Relationship Arguments
Table of Contents
You can specify which arguments will modify relationships using
relationship_arguments
, but there are some things to keep in mind.
relationship_arguments
is a list of arguments that can be edited in the
data.relationships
input.
This is primarily useful for those who want to keep their relationship changes in compliance with the
JSON:API
spec.
If you are not focused on building a fully compliant JSON:API, it is likely far simpler to simply accept arguments
in the
attributes
key and ignore the
data.relationships
input.
If the argument’s type is
{:array, _}
, a list of data will be expected.
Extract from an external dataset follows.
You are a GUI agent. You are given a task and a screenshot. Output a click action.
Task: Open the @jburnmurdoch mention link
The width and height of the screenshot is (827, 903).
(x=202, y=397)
Otherwise, it will expect a single item.
For example:
# On a tweets resource
# With a patch route that references the `authors` argument
json_api do
routes do
patch :update, relationship_arguments: [:authors]
end
end
# And an argument by that name in the action
actions do
update :update do
argument :authors, {:array, :map}, allow_nil?: false
change manage_relationship(:authors, type: :append_and_remove) # Use the authors argument to allow changing the related authors on update
end
end
You can then send the value for
authors
in the relationships key, e.g
{
data: {
attributes: {
...
},
relationships: {
authors: {
data: [
{type: "author", id: 1}, // the `type` key is removed when the value is placed into the action, so this input would be `%{"id" => 1}` (`type` is required by `JSON:API` specification)
{type: "author", id: 2, meta: {arbitrary: 1, keys: 2}}, <- `meta` is JSON:API spec freeform data, so this input would be `%{"id" => 2, "arbitrary" => 1, "keys" => 2}`
]
}
}
}
}
If you do not include
:authors
in the
relationship_arguments
key, you would supply its value in
attributes
, e.g:
{
data: {
attributes: {
authors: {
{id: 1},
{id: 2, arbitrary: 1, keys: 2},
}
}
}
}
Non-map argument types, e.g
argument :author, :integer
(expecting an author id) work with
manage_relationship
, but not with
JSON:API, because it expects
{"type": _type, "id" => id}
for relationship values. To support non-map arguments in
relationship_arguments
,
instead of
:author
, use
{:id, :author}
. This works for
{:array, _}
type arguments as well, so the value would be a list of ids.